Mohamed nació en Evreux. Sus padres también nacieron en Francia, hijos de inmigrantes argelinos. Para el pensamiento oficial, Mohamed es tan francés como Marine Le Pen. ¿Qué podría ser, si no? Ha visitado Argelia dos o tres veces, siempre en vacaciones.
Caso cerrado, ¿no? Sólo hay un pequeño detalle, una minucia: cuando se le pregunta a Mohamed, el afirma orgulloso que es argelino. Cuando está con sus amigos, se refiere a los nativos blancos como «los franceses».
Pero lo que Mohamed diga no tiene ningún peso. No tiene la menor importancia que celebre la victoria de la selección argelina (o cualquier selección del Magreb) sobre la francesa, ni que deteste abiertamente las instituciones y costumbres francesas o exprese en voz alta su desprecio por el país que habita. Para Macron o Von der Leyen no solo es total y absolutamente francés, es el futuro de Europa. Jamás en toda la historia se había presentado la desaparición de un pueblo con tonos tan entusiastas y una resistencia tan débil a ser sustituido en su propia tierra.
La clave es que los popes del pensamiento único negarán vigorosamente lo que el propio Mohamed reconoce a tiempo y a destiempo. Lo de Mohamed es un caso claro de «falsa conciencia», el invento más genial del marxismo.
Muy pronto en la historia del socialismo, sus intelectuales se dieron cuenta de que el proletariado no estaba por hacer la revolución, sobre todo si se les daba la oportunidad de mejorar su situación económica personal. Ya se vio en la Primera Guerra Mundial, que el propio Marx vio venir pero que, profetizó, no llegaría a librarse porque los proletarios franceses y alemanes optarían por unirse contra sus opresores. Luego resultó que un obrero alemán aborrecía a un obrero francés, y viceversa, más de lo que odiaba al patrón. Un caso de falsa conciencia de manual.
La ideología había creado con este concepto un mecanismo de seguridad para cada vez que el proletariado se negase a actuar como se suponía. Otro, no menos maravilloso en los debates, era la idea de que la opinión era mera superestructura, que nuestro pensamiento siempre refleja los intereses de clase. Así que uno puede ignorar el argumento mejor trabado y documentado contra el socialismo porque, después de todo, no es más que una racionalización del interés de la clase burguesa. Salvo que el crítico sea un proletario, en cuyo caso estamos ante un caso de, lo han adivinado, falsa conciencia.
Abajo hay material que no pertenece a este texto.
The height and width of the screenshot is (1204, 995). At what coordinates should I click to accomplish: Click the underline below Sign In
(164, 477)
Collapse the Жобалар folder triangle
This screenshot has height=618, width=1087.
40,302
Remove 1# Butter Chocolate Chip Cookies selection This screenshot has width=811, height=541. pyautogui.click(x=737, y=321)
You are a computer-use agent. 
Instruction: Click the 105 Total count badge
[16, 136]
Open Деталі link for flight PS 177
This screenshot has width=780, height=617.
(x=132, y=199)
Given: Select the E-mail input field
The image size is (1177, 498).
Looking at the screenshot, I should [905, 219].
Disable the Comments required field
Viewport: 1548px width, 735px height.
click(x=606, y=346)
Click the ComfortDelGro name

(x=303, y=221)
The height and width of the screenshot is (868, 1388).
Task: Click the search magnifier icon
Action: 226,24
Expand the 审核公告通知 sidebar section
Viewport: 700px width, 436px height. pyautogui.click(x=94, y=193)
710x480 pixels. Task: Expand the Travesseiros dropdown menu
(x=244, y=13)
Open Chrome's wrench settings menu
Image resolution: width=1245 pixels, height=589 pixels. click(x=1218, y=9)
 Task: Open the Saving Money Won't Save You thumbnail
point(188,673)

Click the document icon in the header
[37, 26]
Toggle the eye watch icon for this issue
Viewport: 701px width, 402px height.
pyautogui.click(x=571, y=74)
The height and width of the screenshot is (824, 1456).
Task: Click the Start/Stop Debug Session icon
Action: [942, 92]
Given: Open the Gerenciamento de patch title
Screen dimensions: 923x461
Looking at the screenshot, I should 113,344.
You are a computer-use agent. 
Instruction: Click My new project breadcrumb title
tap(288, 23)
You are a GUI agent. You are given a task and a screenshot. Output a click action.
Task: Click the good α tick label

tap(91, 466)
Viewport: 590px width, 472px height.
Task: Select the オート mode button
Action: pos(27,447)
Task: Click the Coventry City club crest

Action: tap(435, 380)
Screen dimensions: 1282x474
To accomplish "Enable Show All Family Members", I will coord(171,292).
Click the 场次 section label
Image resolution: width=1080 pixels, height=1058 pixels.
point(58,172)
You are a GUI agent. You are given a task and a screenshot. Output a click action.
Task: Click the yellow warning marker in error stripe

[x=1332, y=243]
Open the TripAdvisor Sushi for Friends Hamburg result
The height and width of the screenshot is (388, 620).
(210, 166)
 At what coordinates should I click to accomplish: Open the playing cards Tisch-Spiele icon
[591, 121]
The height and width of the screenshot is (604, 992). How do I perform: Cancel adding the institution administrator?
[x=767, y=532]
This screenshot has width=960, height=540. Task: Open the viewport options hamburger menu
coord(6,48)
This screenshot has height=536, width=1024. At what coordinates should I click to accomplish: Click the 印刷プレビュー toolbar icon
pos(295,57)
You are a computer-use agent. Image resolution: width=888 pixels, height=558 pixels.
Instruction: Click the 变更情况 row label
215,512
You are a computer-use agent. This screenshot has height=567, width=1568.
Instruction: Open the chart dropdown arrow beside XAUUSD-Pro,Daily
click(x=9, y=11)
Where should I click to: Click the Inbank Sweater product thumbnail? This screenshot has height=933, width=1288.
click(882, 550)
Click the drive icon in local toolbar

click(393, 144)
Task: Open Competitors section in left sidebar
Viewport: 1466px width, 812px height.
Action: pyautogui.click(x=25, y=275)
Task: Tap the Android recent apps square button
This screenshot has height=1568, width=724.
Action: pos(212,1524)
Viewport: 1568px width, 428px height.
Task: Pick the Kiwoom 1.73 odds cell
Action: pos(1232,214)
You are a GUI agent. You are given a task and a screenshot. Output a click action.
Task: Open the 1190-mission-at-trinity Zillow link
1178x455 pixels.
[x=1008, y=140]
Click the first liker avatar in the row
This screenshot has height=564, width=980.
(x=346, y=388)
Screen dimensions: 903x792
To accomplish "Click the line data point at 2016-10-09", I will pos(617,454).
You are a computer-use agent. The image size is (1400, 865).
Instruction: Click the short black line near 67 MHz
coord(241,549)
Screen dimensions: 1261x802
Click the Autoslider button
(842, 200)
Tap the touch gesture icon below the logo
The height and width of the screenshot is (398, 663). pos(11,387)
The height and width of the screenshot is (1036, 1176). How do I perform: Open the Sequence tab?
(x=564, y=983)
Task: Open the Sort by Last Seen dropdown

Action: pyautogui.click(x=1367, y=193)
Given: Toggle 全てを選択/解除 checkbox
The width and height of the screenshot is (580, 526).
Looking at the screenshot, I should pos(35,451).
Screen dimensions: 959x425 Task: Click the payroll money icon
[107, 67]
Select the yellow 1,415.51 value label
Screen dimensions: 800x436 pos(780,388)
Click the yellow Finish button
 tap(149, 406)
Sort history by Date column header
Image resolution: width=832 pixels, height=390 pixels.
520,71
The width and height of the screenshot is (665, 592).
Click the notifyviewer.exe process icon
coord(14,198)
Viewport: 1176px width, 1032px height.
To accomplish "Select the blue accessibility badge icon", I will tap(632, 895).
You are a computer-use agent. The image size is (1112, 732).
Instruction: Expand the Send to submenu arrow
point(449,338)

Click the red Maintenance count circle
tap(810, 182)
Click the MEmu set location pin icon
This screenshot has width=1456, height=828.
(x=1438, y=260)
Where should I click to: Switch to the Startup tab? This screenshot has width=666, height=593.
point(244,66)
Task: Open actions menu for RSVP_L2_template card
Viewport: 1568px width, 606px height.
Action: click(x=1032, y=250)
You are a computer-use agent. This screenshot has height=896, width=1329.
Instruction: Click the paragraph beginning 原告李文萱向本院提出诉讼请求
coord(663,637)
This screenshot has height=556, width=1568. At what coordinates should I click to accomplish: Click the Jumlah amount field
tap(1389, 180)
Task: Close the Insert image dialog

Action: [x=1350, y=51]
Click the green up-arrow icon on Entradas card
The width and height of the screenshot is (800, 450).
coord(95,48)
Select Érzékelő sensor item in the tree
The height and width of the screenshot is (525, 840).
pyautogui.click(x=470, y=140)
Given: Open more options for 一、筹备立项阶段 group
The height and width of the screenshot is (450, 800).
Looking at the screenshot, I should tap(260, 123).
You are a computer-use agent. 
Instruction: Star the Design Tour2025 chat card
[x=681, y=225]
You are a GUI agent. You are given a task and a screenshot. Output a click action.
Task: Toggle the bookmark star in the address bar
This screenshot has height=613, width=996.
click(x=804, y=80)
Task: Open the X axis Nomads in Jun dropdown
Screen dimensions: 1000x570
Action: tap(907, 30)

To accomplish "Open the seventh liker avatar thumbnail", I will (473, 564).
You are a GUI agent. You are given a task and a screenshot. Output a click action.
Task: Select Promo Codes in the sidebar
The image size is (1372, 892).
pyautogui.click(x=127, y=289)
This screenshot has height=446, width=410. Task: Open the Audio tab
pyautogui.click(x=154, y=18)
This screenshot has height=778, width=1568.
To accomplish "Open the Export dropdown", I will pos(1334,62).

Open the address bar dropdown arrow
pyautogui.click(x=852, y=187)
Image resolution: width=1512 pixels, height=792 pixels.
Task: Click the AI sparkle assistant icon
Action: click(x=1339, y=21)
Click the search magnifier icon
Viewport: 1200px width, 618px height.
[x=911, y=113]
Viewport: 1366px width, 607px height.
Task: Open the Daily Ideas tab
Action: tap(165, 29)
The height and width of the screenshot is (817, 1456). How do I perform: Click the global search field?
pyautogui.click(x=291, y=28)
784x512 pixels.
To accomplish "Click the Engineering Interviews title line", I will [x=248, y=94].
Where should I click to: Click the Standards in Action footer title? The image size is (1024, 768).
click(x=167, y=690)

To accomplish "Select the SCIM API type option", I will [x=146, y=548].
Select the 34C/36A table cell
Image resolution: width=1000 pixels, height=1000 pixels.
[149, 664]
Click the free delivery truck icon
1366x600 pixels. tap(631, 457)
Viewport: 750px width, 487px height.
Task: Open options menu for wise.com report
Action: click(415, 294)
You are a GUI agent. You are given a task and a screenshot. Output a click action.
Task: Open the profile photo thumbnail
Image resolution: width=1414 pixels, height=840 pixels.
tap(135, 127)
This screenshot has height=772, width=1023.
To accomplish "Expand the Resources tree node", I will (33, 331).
A medida que la izquierda radical perdía el favor de la clase obrera, empezó a buscar caladeros revolucionarios en «proletariados de sustitución»: las mujeres, las orientaciones sexuales minoritarias, los indígenas (del Tercer Mundo), los inmigrantes, el Planeta… Y en cada caso aplicó su truco conceptual.
Mohamed es francés, aunque él asegure lo contrario a gritos cada vez que le ponen un micrófono delante o escribe en redes sociales. Sólo que el truco ya no funciona, a la varita mágica de las élites intelectuales occidentales se le acaban las pilas.
Estamos en la Gran Clarificación, cuando caen las máscaras y todo lo escondido sale a la luz, y la propia propaganda oficial suena performativa, desganada, más pensada para humillar que para convencer. Es difícil que el pueblo se nos llene de rinocerontes y seguir fingiendo que no pasa nada.
La misma ‘Gran Sustitución‘, que hasta ayer era una peligrosa teoría de la conspiración de la extrema derecha, hoy la reivindica con orgullo el globalismo con un mensaje añadido: no hay vuelta atrás, nuestra civilización, incluso nuestra raza, está condenada a la desaparición en un plazo no muy largo.
Quiero pensar que se han precipitado. Quiero pensar que no estamos tan aborregados como para asistir pasivamente a nuestra propia extinción, que, como reza el lema de esta publicación, ser es defenderse y todavía queda una exigua esperanza.